Exercise details.
Go through the entries and count the lines with the string "bubble" in them. Give only that number.

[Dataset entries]
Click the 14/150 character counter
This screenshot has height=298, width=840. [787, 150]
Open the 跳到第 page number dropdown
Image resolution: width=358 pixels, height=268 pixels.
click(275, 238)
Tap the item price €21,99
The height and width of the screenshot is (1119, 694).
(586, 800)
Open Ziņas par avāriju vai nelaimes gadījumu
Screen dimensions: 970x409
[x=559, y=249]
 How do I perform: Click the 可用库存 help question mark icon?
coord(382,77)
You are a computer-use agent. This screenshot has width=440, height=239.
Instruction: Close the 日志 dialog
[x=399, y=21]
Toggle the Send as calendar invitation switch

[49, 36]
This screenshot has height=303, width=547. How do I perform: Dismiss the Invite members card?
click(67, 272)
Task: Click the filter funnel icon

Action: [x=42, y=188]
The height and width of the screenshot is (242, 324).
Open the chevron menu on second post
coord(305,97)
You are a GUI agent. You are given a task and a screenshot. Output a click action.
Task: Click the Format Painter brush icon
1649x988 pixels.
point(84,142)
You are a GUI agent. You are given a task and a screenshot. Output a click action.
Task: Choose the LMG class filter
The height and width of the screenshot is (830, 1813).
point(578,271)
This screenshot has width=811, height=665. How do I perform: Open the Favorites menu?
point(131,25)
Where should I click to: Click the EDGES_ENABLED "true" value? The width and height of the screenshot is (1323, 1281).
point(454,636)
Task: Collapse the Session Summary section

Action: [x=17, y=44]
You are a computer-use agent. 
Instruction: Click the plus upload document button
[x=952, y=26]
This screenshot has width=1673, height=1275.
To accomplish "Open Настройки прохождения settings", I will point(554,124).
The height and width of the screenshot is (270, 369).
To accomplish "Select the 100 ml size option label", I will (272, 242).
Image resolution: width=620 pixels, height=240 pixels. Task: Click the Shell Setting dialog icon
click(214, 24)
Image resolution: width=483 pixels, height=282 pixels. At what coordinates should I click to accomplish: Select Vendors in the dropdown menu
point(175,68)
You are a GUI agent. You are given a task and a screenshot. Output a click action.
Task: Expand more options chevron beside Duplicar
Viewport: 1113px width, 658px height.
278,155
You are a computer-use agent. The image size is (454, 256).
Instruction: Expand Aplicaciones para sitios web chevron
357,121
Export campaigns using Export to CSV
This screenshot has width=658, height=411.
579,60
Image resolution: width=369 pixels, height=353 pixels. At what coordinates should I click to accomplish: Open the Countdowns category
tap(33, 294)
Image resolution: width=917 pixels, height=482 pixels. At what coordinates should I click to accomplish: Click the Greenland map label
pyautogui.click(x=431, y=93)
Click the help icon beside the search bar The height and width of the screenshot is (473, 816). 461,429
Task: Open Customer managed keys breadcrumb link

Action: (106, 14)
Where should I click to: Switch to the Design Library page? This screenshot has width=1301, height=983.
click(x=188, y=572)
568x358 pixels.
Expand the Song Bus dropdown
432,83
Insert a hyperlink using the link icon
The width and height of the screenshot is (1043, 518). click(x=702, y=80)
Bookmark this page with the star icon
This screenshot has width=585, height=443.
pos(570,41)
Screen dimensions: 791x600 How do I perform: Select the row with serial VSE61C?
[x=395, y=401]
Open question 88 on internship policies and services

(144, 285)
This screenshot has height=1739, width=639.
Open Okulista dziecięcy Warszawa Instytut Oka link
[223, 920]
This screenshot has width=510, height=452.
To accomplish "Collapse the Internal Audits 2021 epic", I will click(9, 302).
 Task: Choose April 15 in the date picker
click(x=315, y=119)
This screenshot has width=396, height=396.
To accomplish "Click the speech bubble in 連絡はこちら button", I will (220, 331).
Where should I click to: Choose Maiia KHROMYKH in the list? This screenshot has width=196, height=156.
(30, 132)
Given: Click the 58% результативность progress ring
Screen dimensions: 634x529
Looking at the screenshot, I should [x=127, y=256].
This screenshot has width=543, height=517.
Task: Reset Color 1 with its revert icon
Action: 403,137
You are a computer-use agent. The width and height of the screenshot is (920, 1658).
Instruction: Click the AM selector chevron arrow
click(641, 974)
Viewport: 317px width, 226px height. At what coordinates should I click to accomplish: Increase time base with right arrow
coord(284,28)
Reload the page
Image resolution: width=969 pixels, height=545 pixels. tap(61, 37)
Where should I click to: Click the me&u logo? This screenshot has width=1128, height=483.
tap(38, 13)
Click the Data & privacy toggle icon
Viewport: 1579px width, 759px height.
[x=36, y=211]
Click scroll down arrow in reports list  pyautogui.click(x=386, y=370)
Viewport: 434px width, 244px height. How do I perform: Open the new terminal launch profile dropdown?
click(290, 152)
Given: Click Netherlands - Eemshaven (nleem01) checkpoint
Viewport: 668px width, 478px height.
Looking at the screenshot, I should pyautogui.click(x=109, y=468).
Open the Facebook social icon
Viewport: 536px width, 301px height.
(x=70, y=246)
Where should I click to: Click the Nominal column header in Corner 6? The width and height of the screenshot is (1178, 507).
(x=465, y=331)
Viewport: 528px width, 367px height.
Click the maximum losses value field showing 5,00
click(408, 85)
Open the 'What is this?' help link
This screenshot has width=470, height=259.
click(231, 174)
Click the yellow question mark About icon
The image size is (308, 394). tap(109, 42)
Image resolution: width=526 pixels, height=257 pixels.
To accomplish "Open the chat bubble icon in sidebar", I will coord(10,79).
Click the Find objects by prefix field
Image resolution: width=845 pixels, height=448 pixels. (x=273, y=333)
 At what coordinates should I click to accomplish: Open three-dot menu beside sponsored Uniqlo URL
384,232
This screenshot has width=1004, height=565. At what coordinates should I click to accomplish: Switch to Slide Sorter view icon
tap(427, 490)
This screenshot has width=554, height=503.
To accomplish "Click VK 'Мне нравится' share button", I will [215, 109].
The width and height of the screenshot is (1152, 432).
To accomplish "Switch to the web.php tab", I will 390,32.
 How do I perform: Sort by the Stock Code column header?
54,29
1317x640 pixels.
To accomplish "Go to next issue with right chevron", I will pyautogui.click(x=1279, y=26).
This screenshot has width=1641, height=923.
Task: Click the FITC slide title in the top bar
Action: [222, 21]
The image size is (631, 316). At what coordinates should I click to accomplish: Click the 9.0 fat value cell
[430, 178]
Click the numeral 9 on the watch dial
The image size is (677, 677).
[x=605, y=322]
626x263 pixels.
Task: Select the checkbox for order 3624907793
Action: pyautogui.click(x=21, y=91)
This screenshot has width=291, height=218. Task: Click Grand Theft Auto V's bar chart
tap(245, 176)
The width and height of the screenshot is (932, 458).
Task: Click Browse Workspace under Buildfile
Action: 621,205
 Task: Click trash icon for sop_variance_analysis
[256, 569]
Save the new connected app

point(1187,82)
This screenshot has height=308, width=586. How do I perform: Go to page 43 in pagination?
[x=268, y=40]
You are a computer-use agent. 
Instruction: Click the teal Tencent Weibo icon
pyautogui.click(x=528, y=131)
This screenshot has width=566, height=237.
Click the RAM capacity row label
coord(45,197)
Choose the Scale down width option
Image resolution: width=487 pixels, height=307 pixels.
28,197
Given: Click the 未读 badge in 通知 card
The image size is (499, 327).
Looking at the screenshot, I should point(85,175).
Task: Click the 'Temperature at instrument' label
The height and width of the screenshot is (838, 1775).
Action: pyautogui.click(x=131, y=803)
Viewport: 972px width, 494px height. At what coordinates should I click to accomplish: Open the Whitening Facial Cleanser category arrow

Task output.
2